脊髓损伤(SCI)是一种使人衰弱的疾病,其特征是存在明显的感觉、运动和自主功能障碍,导致严重的身体、心理和经济负担。目前 SCI 的治疗方法效果有限,这突显了对创新治疗方法的迫切需求。miR-10b-5p 等 microRNAs(miRNAs)已知在基因表达调控中发挥关键作用,并与包括 SCI 在内的各种神经退行性疾病有关。多嘧啶 tract 结合蛋白 1(PTBP1)也与神经损伤反应和恢复有关。本研究旨在探讨 miR-10b-5p 与 SCI 背景下的 PTBP1 之间的相互作用,假设 miR-10b-5p 通过调节 PTBP1 来影响 SCI 的发病机制和恢复,使用 SCI 大鼠模型和脂多糖(LPS)诱导的 PC12 细胞进行研究。逆转录-定量聚合酶链反应(RT-qPCR)用于测量 miR-10b-5p 水平,结果显示 SCI 大鼠中 miR-10b-5p 表达水平较低。然后,我们评估了神经功能、组织病理学变化和脊髓含水量。我们发现,给予 agomiR-10b-5p 可显著改善 SCI 大鼠的神经功能,并降低脊髓含水量和正常运动神经元丢失。此外,我们还研究了 miR-10b-5p 在 LPS 处理的 PC12 细胞中的功能。我们的结果表明,miR-10b-5p 抑制了 LPS 刺激的 PC12 细胞凋亡、炎症和氧化应激。靶标扫描数据库预测 PTBP1 是 miR-10b-5p 的潜在靶基因。
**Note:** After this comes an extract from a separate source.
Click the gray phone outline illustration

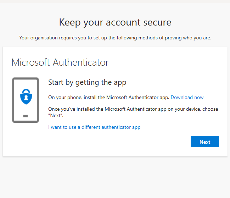click(26, 100)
下拉和荧光素酶报告基因检测进一步证实 miR-10b-5p 结合到 PTBP1 的 3'非翻译区(UTR)。RT-qPCR 显示 miR-10b-5p 在体内和体外均负调控 PTBP1 的表达。此外,挽救实验表明,miR-10b-5p 通过下调 PTBP1 减轻了大鼠 SCI 和 LPS 触发的 PC12 细胞损伤。我们还研究了 miR-10b-5p 和 PTBP1 对转化生长因子-β1(TGF-β1)/小母亲对抗 decapentaplegic(Smad3)途径的调节作用。我们发现 miR-10b-5p 通过靶向 PTBP1 抑制 TGF-β1 衰减并促进 TGF-β1/Smad3 途径激活来发挥作用。总之,我们的研究结果表明,miR-10b-5p 通过抑制 TGF-β1 衰减并通过下调 PTBP1 诱导 TGF-β1/Smad3 途径激活来减轻 SCI。这项研究为 SCI 的潜在靶向治疗方案提供了新的见解。